There is some conflict in the record regarding the precise time at which the second conversation above referred to and the delivery of said instruments occurred. While Mrs. King testified that the date was November 10th, her receipt to defendant is dated November 17th, and the notary public, before whom she acknowledged her signature thereto and before whom she took the oath of office as guardian, testified that November 17th was the date upon which he took her acknowledgments, though the oath of office contained the certificate that it was "Subscribed and sworn to before me, this sixteenth day of November, 1915." The notary also said that Mr. Crane was present with Mrs. King on November 17th, when she acknowledged said instruments. Mrs. King stated that she noticed the notes were "dated ahead." The testimony of the defendant, given upon the examination of the case before a magistrate, was that he delivered the draft and the promissory notes to Mrs. King on November 17th and that the conversation testified to by her was held on the same day. As seen, the draft was deposited in the bank at Stockton on November 16th. However, as no point is made as to any discrepancy in the dates, we will make no attempt to reconcile them.
-*-*-
_GIVEN INSTRUCTION A_. Rewrite the records from their first line through the line containing "click(769, 191)", changing "dropdown" to "menu" and leaving everything else unaltered. Return only those lines.
_GIVEN INSTRUCTION B_. Extend the court passage on the disputed November dates, picking up after its final sentence.
-*-*-
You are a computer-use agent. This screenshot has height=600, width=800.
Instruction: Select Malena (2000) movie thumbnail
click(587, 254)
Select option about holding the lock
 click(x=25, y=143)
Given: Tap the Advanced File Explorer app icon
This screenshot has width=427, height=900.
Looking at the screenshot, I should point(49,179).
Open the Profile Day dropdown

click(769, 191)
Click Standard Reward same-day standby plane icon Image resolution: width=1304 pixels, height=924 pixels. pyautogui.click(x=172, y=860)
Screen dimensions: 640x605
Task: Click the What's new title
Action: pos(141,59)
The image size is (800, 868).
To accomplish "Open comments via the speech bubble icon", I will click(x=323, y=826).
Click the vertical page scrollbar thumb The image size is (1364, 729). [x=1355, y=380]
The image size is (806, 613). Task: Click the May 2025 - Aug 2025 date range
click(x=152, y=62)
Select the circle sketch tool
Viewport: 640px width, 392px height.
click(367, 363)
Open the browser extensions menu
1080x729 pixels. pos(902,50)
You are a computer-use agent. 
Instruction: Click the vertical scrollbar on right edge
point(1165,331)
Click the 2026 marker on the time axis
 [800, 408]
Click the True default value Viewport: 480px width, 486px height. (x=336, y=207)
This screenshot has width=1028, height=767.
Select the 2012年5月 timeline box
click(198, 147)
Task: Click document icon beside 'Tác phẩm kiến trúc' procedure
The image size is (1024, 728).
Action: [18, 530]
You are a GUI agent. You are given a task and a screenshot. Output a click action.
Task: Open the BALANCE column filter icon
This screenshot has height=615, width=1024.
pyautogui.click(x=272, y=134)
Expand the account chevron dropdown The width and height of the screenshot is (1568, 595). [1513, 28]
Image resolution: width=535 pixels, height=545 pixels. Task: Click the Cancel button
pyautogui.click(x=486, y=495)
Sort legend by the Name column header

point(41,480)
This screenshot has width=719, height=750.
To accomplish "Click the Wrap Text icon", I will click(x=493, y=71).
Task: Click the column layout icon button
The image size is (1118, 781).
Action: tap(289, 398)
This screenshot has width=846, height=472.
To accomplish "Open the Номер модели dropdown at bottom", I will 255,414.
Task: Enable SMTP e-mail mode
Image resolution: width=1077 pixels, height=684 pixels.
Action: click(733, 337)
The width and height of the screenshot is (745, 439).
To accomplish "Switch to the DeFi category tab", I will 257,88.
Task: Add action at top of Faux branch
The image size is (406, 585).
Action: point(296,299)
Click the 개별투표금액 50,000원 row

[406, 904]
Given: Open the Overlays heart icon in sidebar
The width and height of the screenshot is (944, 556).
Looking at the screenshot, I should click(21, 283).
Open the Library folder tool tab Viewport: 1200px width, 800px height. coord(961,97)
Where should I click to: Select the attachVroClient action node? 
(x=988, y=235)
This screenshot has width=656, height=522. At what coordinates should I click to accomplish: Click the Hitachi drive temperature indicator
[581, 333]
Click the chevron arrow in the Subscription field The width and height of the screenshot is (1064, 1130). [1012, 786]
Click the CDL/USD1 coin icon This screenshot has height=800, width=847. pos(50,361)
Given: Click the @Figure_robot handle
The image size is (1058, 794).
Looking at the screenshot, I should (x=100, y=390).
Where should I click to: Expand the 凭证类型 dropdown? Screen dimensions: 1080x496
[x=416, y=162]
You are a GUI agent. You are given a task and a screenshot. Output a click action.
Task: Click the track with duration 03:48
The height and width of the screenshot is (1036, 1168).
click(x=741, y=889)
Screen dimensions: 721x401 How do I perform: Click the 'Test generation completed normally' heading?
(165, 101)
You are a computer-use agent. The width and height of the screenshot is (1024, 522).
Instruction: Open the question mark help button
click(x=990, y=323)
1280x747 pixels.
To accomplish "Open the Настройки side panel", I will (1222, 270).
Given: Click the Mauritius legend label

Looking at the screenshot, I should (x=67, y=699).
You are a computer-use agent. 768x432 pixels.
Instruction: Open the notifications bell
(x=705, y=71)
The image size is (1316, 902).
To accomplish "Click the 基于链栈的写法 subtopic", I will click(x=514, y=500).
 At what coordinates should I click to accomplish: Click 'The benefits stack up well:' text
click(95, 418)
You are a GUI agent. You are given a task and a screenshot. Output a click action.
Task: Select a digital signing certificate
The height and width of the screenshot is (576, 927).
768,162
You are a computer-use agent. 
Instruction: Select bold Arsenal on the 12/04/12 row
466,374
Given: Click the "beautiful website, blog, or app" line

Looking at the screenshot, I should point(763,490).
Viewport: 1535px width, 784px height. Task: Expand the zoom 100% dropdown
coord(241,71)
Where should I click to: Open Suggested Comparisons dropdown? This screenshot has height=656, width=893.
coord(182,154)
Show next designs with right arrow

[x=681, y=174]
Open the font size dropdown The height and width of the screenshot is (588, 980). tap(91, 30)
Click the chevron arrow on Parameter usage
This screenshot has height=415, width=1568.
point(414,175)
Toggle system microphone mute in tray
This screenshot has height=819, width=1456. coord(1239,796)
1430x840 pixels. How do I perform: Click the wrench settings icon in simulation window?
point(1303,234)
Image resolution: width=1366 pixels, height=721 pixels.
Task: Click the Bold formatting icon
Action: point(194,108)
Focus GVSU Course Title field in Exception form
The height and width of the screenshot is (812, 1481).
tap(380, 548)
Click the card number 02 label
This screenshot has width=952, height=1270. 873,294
-*-*-
_TASK RESPONSE A_.
You are a computer-use agent. This screenshot has height=600, width=800.
Instruction: Select Malena (2000) movie thumbnail
click(587, 254)
Select option about holding the lock
 click(x=25, y=143)
Given: Tap the Advanced File Explorer app icon
This screenshot has width=427, height=900.
Looking at the screenshot, I should point(49,179).
Open the Profile Day menu

click(769, 191)

_TASK RESPONSE B_.
A reversal is urged on these several grounds: 1. That the evidence shows that the crime, if any at all was committed, is larceny and not embezzlement; 2. That there was and is a variance between the allegations of the information and the proof, in that, if the crime of which the defendant was convicted was committed at all, the evidence discloses that it was the embezzlement of a draft and not of money, as charged; 3. That the crime charged, if committed, was committed in Monterey and not in San Joaquin County, hence the court below was without jurisdiction to try the accused; 4. That the crime of embezzlement is not consummated until a demand for a return of the property or money is made upon the bailee or trustee, and that the evidence fails to show that any such demand was made; 5. That the evidence shows that, the defendant having given Mrs. King his promissory notes for the money, the relation of debtor and creditor was thus created between the parties as to said money, and that therefore there can be no embezzlement by the mere failure or refusal by the defendant to pay said notes or repay said money; 6. That the failure to prove the precise time at which the alleged embezzlement occurred is fatal to the verdict and judgment.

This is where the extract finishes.